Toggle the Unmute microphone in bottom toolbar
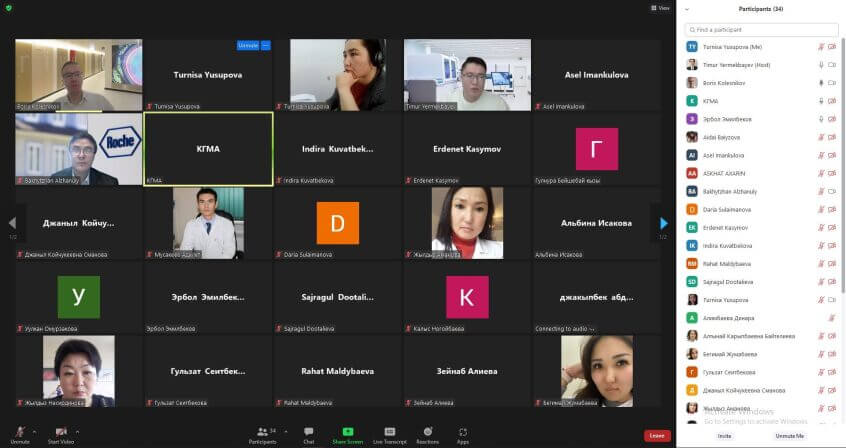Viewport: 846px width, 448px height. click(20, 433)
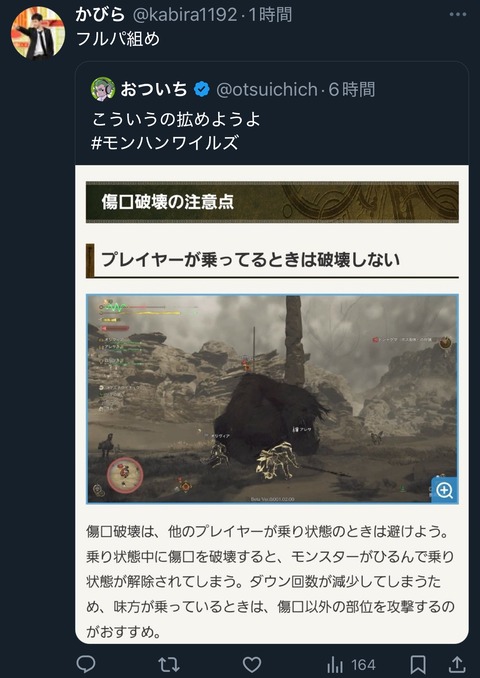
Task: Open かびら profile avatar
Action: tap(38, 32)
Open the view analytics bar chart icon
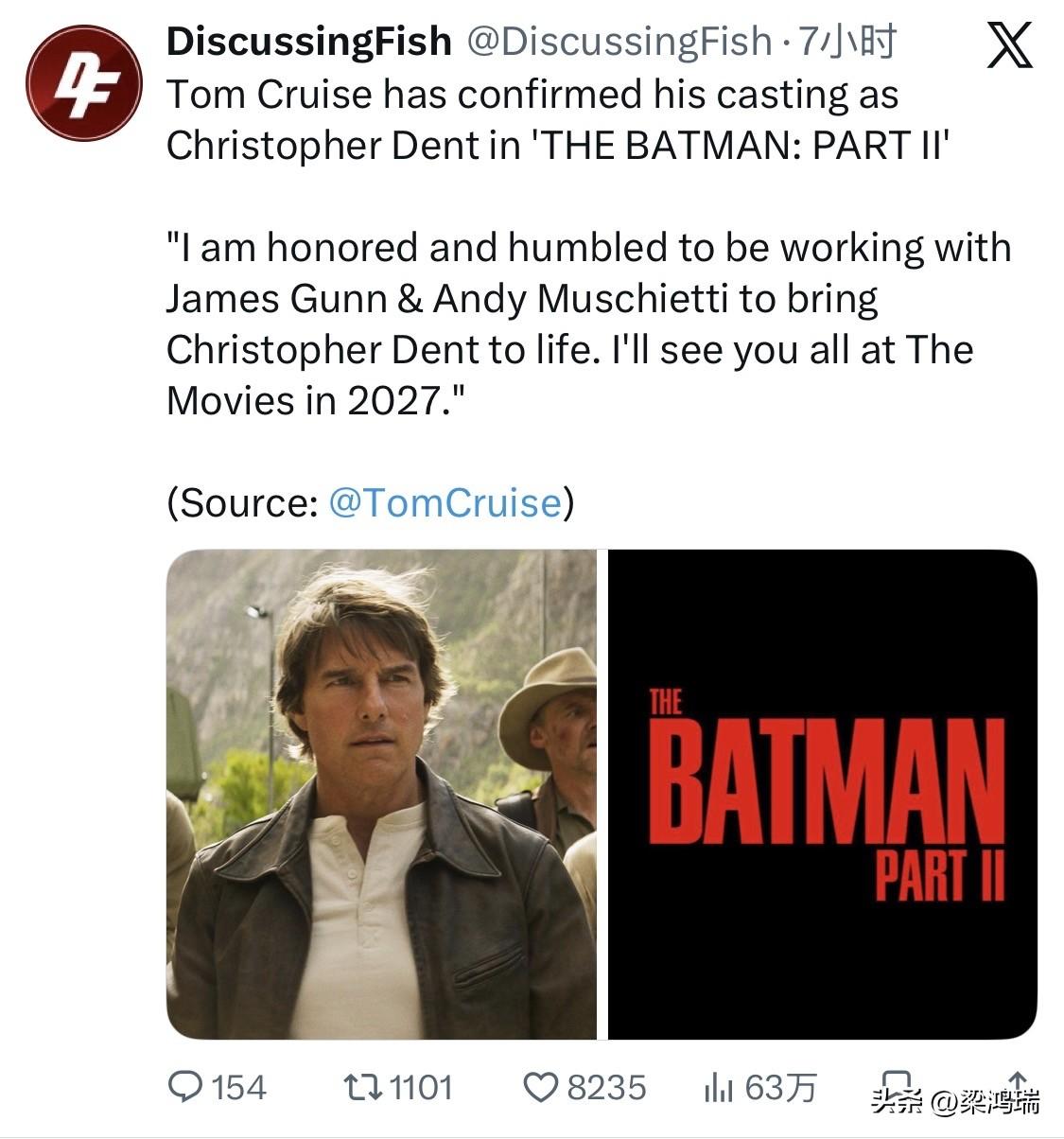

§ **TASK DIRECTIONS**:
Copy every line above exactly; images stay out.

§ **OUTPUT OF THE EXERCISE**:
Toggle the Unmute microphone in bottom toolbar
Viewport: 846px width, 448px height. click(20, 433)
Task: Open かびら profile avatar
Action: tap(38, 32)
Open the view analytics bar chart icon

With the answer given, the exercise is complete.